(Bir koleksiyondan alıntılanmış kayıtlar)
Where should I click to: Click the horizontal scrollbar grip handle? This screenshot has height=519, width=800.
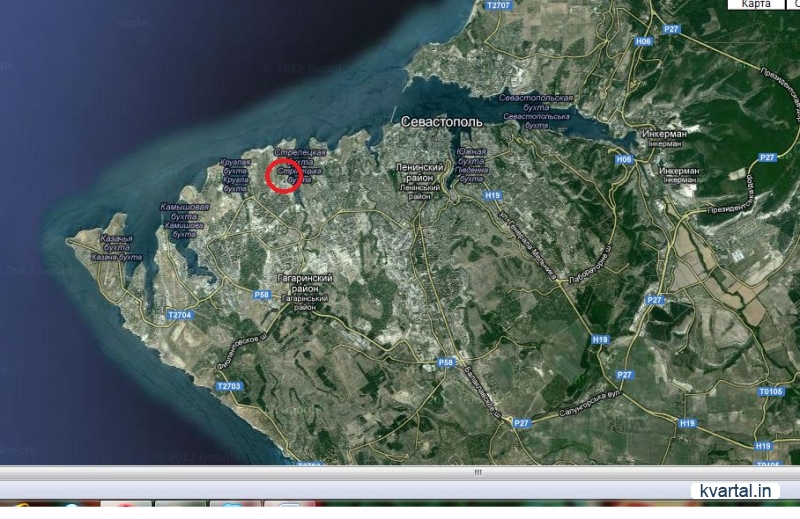[x=477, y=472]
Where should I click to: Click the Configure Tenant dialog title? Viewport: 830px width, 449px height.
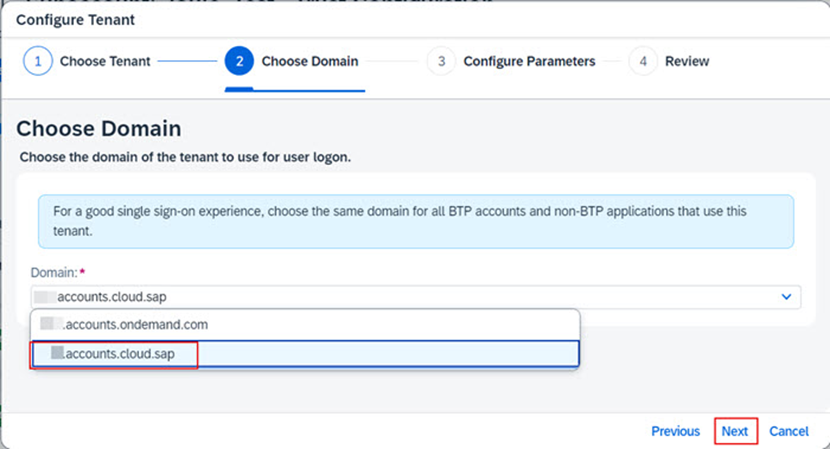pyautogui.click(x=75, y=19)
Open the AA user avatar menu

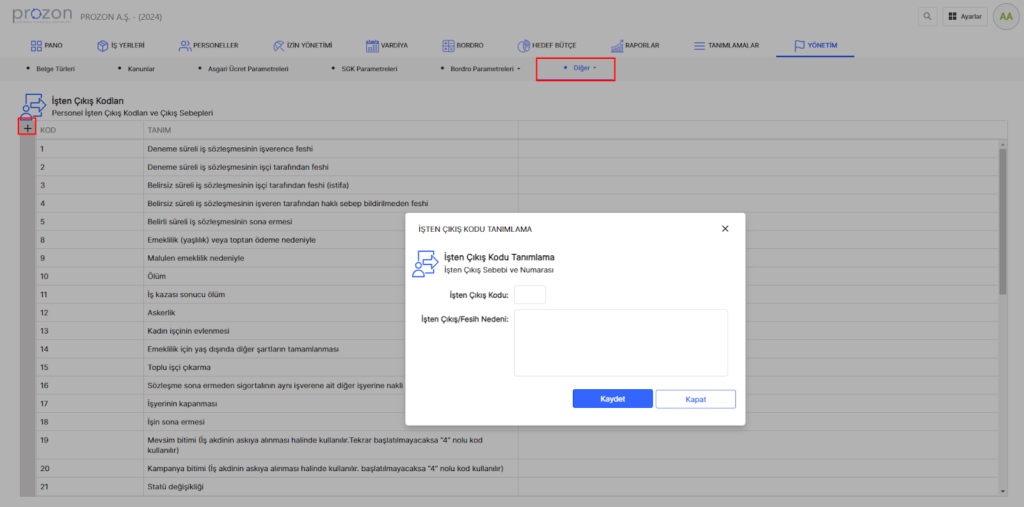point(1004,16)
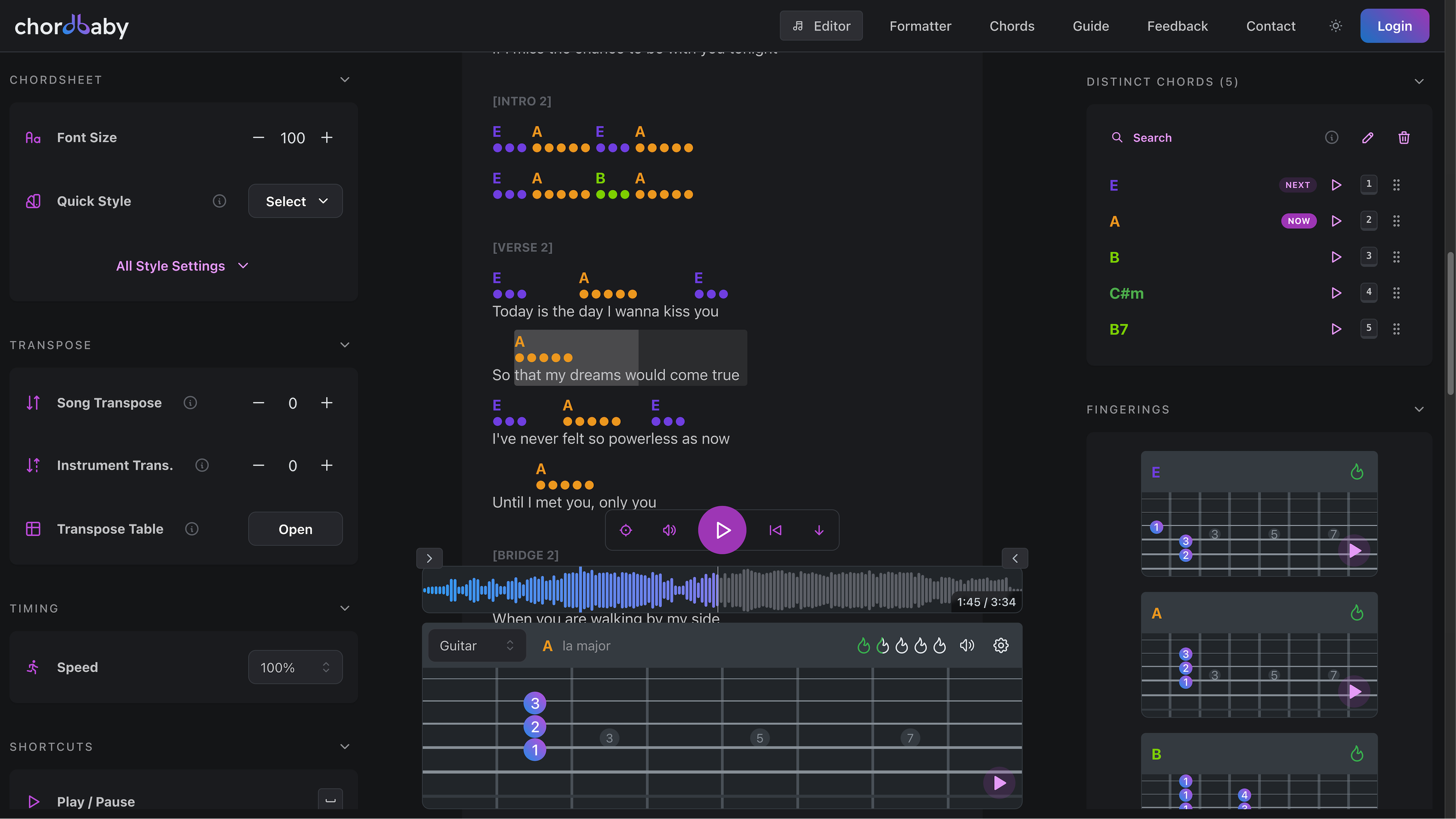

- [Talimatların] Yukarıdaki satırları "grip handle" ifadesinin yerine "thumb" yazarak güncelle, geri kalan her şey aynen kalsın. Lütfen resimleri yanıta katma.

- [Sonuç]
Where should I click to: Click the horizontal scrollbar thumb? This screenshot has height=519, width=800.
[x=477, y=472]
Where should I click to: Click the Configure Tenant dialog title? Viewport: 830px width, 449px height.
pyautogui.click(x=75, y=19)
Open the AA user avatar menu

point(1004,16)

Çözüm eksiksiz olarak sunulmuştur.